Orthodox Jewish scholar (1836–1896)

Yosef Yitzhak "Yoshya" Rivlin (יוסף יצחק "יושעה" ריבלין, 18 December 1836 – 5 September 1896) (Note: Other sources list his year of death as 1896.) was an Orthodox Jewish scholar, writer, and community leader in the Old Yishuv of Jerusalem. Scion of a family of Perushim, disciples of the Vilna Gaon who immigrated to Israel in the early 19th century, Rivlin spearheaded the establishment of the first Jewish neighborhoods outside the Old City walls. He helped found a total of 13 neighborhoods, beginning with Nahalat Shiv'a and Mea Shearim. His activities earned him the nickname Shtetlmacher ("Town-Maker"). He directed the Central Committee of Knesseth Israel, the supreme council of the Ashkenazi community in the Old Yishuv, for over 30 years.

==Early life and family==
Yosef Yitzhak Rivlin was born in Jerusalem in 1836, the scion of a distinguished family of Perushim descending from the students of the Vilna Gaon. His paternal ancestors hailed from Shklov, including his father, Rabbi Avraham Binyamin Rivlin, a Talmud Torah principal in Jerusalem; his grandfather, Rabbi Moshe Rivlin, a Rosh Kollel in Reisin and Vilna who immigrated to Jerusalem in 1841 and served as maggid and leader of the Perushim community; and his great-grandfather, Rabbi Hillel Rivlin, a student of the Vilna Gaon who made aliyah with the Perushim in 1809 and was the first head of the Ashkenazi Perushim rabbinical court in Jerusalem.
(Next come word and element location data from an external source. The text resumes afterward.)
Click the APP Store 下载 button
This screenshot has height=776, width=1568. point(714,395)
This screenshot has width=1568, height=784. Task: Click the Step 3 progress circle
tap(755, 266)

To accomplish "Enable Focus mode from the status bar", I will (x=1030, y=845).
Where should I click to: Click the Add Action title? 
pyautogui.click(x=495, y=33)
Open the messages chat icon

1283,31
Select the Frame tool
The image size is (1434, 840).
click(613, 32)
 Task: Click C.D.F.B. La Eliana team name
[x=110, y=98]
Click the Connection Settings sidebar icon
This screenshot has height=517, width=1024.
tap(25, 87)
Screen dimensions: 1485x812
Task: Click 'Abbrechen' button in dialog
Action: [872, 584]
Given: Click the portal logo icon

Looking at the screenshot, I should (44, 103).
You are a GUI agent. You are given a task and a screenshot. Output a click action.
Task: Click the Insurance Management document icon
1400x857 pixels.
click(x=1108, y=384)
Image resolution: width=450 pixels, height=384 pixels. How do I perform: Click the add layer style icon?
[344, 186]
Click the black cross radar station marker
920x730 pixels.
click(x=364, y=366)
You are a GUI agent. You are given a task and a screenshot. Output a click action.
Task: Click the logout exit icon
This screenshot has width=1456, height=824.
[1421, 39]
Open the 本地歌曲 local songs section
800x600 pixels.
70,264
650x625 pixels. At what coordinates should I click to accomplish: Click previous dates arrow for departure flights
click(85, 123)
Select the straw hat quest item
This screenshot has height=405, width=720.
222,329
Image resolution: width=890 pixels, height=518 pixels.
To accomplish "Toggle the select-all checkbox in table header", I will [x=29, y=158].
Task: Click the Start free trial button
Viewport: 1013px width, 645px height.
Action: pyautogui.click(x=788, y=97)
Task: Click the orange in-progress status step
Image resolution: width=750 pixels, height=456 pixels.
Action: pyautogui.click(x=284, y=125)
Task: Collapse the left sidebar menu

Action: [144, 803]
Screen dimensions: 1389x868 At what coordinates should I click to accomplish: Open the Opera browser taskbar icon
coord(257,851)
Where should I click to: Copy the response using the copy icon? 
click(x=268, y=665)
His mother's name was Shifra.

Rivlin absorbed the ideological vision of his paternal ancestors, preached by the Vilna Gaon, that by strengthening the Jewish settlement in the Land of Israel they could hasten the onset of the messianic redemption. At the time, the Jewish population of Jerusalem was confined to the Old City, where they were prey to poverty, overcrowding, lack of sanitation, and heavy taxes imposed by the Ottoman government. Rivlin developed a vision of expanding the Jewish settlement into neighborhoods outside the walls of Jerusalem, although that prospect carried with it exposure to attackers and wild animals that roamed beyond the protective walls of the Old City.

Rivlin received his early education in cheder and attended the Etz Chaim yeshiva in the Old City as a youth. He married Sara Tzipa, the daughter of Rabbi Yehuda Leib Goldschmidt, in 1855. During their engagement, he sent her a message via her brother that he intended to found a new Jewish neighborhood outside the Old City walls and be the first to live there. The bride's family was appalled and wanted to break the match, and Rivlin's own family thought that a dybbuk had possessed him, but the bride agreed to Rivlin's plan.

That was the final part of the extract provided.